O kiepskim stanie technicznym tej wiekowej świątyni mówiło się od dawna. Gołym okiem widać było bowiem kruszące się i wypadające ze ścian cegły czy roztrzaskane o ziemię dachówki. Przeprowadzana na tak dużą skalę renowacja i konserwacja tego obiektu rozpoczęła się pod koniec marca br.

Ks. Ireneusz Bradtke, proboszcz Bazyliki Mariackiej, podkreśla, że remont prowadzony jest mimo niesprzyjającej, deszczowej aury.

– To prace zewnętrzne, na dachu i przy elewacji.

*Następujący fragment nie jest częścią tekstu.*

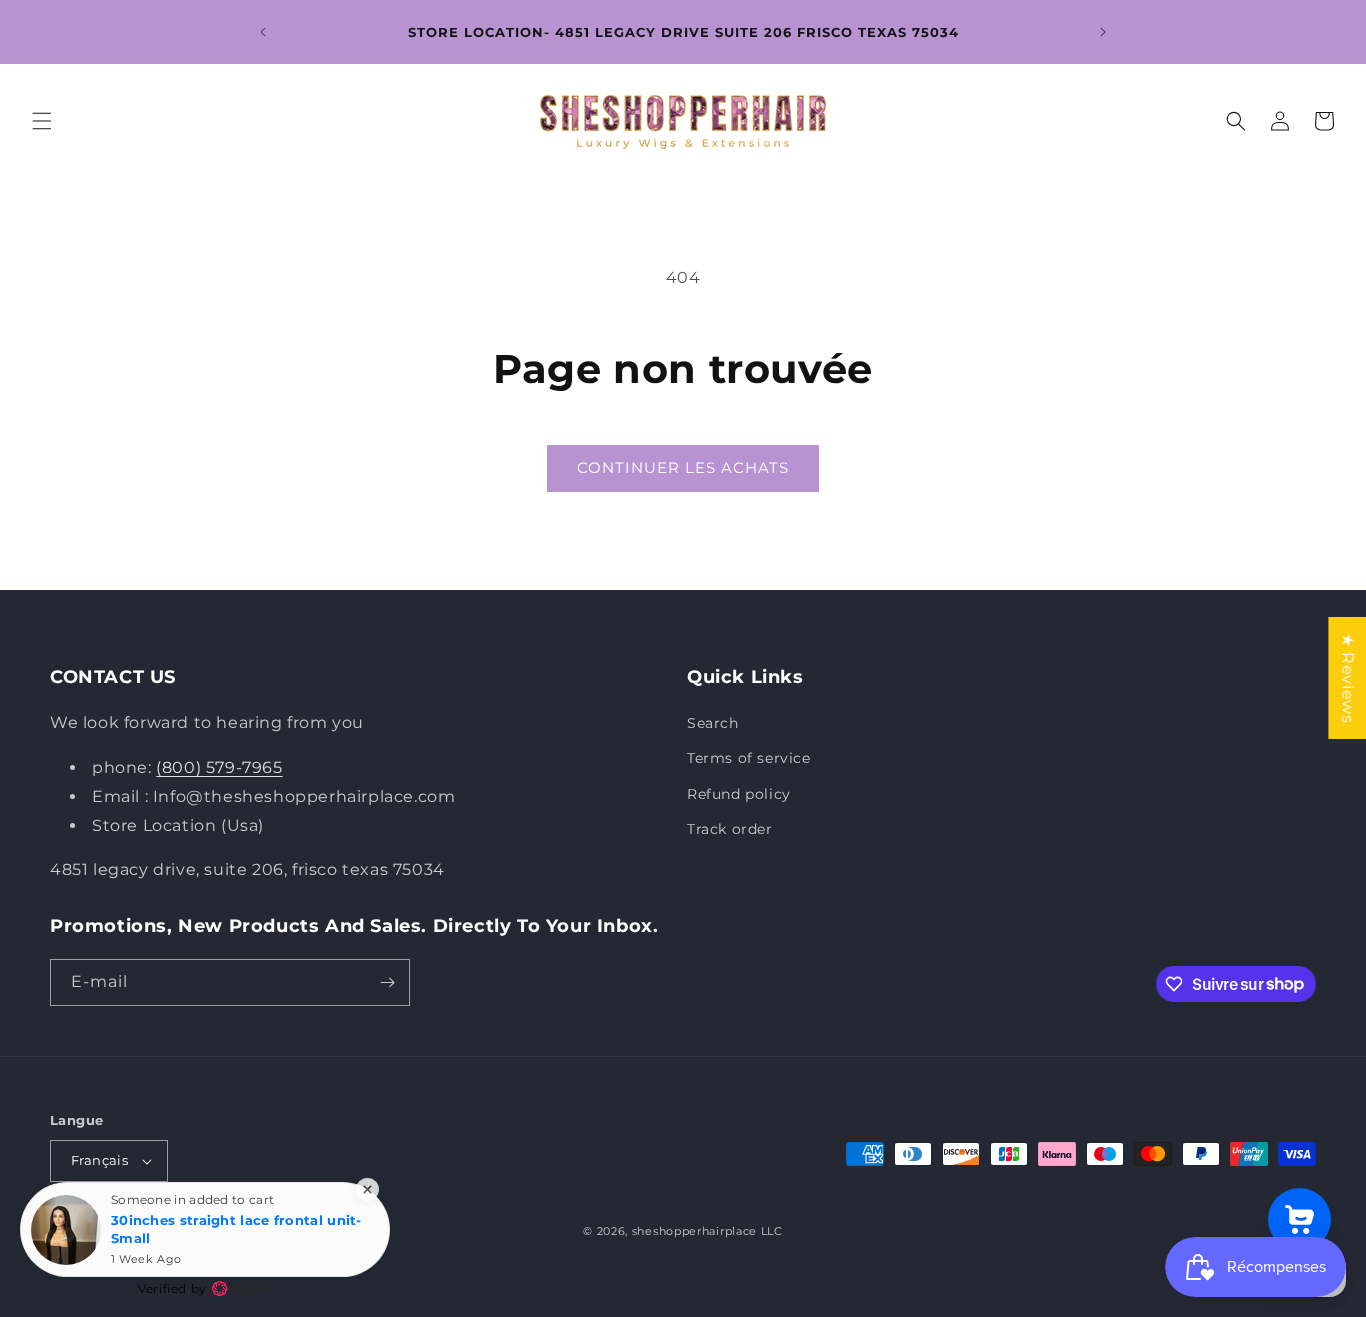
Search (713, 723)
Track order (730, 829)
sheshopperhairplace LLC (707, 1231)
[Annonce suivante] (1103, 32)
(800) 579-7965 (219, 767)
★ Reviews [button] (1347, 677)
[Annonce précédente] (263, 32)
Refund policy (739, 794)
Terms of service (749, 758)
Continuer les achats (683, 467)
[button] (42, 121)
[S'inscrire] (387, 982)
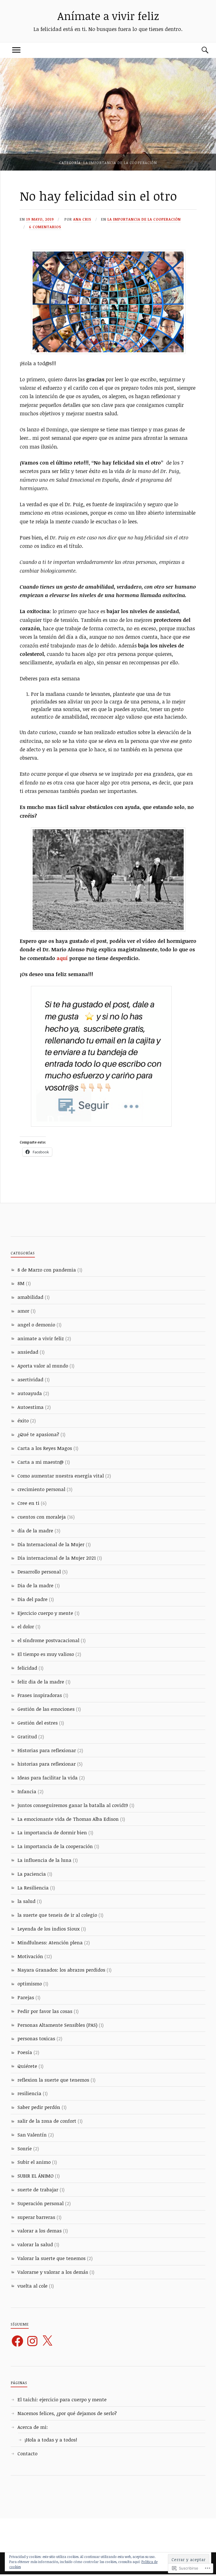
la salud (26, 1901)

W związku z tym, aby bazylika nie została zalana, trzeba regularnie zakładać zabezpieczenia, przerywając tym samym inne prace – mówi ks. Bradtke.- Podkreślić jednak trzeba, że posuwają się one do przodu, a ich harmonogram nie jest zachwiany. Kolejny etap prac na elewacji zostanie wkrótce zakończony.

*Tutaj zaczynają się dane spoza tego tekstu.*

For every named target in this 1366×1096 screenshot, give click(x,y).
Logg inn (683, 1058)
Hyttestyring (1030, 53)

Przy świątyni prowadzone są przede wszystkim prace konserwatorsko - renowacyjne

Co konkretnie zostało już zrobione?

- Dobiegają końca prace przy części elewacji północnej. Gotowy jest już narożnik południowo – wschodni, a na ukończeniu – elewacja wschodnia kościoła. Obecnie trwają prace przygotowawcze na dachu: wykonano konstrukcje dachu i stopniowo wymieniane jest jego poszycie – wylicza Anna Kriegseisen, nadzorująca prace konserwatorskie prowadzone w Bazylice Mariackiej.

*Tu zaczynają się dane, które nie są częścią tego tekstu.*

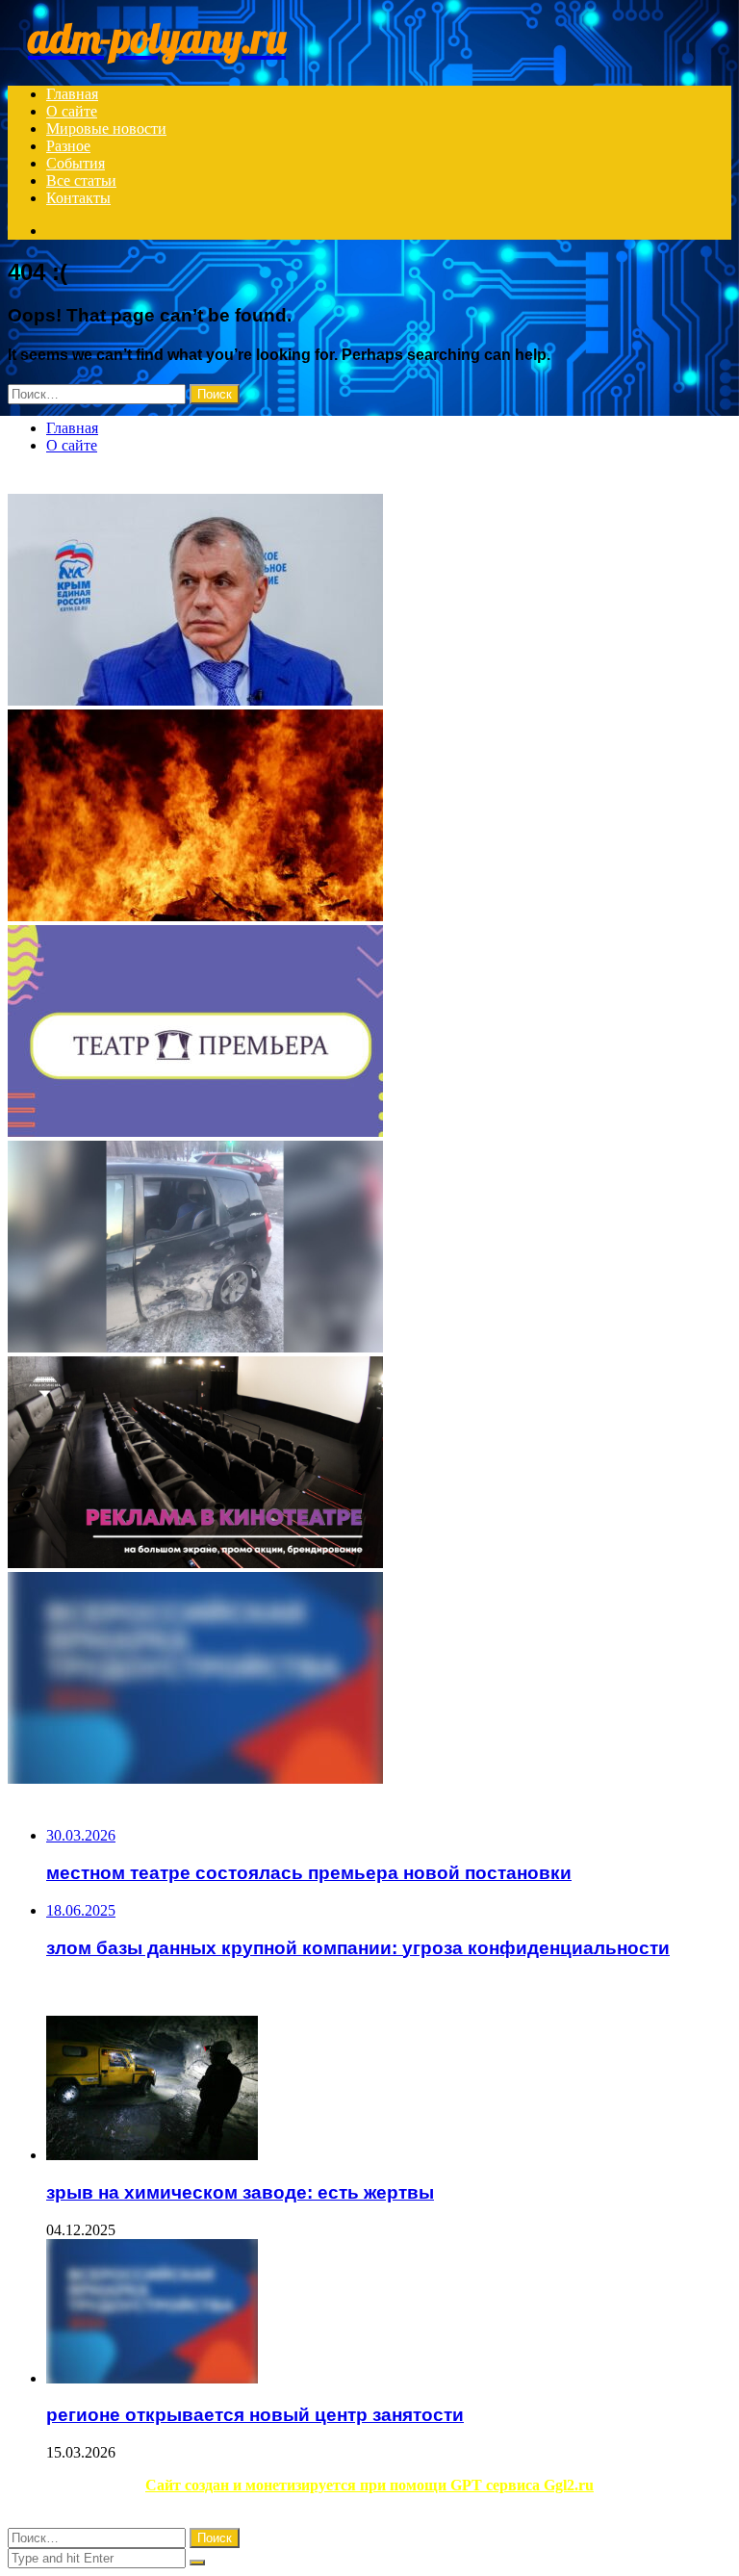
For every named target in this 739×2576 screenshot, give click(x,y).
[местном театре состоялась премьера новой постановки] (369, 1033)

Co ważne, po przeprowadzonych pracach konserwatorsko – remontowych świątynia będzie wyglądała tak... jak obecnie. W tym projekcie nie chodzi bowiem o to, by "powymieniać cegły na nowe" i odmłodzić zabytek.

- To jest pełna konserwacja, czyli zakres zabiegów, które trzeba wykonać, aby zatrzymać proces zniszczeń, a niektóre odwrócić. Częściowo przeprowadzono m.in. oczyszczanie, wzmacnianie czy uzupełnianie ubytków. To dość żmudne prace – zaznacza Kriegseisen. - Konserwacja to nie jest ani zmiana, ani odbudowa. Tu chodzi o to, by zatrzymać proces niszczenia i zabezpieczyć to co jest, ale tego nie zmieniać - by zachować autentyczność zabytku ze wszystkimi jego nawarstwieniami, wielowiekową historią i zmianami, jakie na przestrzeni czasu były tam wprowadzane. Zależy nam na tym, by te zabiegi prowadzić jak najostrożniej. Usuwamy tylko to, co przeszkadza, co jest szkodliwe i sprawia, że dany materiał niszczeje – dodaje.

Zgodnie z planem jeszcze w tym roku przeprowadzone zostaną prace na kolejnym fragmencie elewacji północnej, a także południowej.

Rusztowania wokół świątyni będą stały co najmniej do września 2018 r.

W trakcie prowadzonej renowacji robotnicy natrafiają na różne znaleziska. Do takich należą m.in. daty umieszczone na powierzchni kamieni, związane z prowadzonymi wcześniej uzupełnieniami i wymianami, pochodzące z XVII i XVIII wieku. Z kolei nad Bramą Szewską, na fragmentach tynku, po obu stronach okna, odkryto zarysy dwóch wersów liter. Niestety, nie są czytelne. Są zbyt zniszczone upływem czasu. Można zauważyć na nich "drobiny" polichromii.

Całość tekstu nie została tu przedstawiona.